▶ _EXERCISE_
Copy each entry below exactly as it appears.

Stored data
——————————

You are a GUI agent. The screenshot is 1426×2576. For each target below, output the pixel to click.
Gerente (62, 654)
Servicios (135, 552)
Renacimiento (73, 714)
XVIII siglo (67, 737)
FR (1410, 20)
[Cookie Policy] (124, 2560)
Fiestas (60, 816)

——————————

▶ _ANSWER SECTION_
You are a GUI agent. The screenshot is 1426×2576. For each target below, output the pixel to click.
Gerente (62, 654)
Servicios (135, 552)
Renacimiento (73, 714)
XVIII siglo (67, 737)
FR (1410, 20)
[Cookie Policy] (124, 2560)
Fiestas (60, 816)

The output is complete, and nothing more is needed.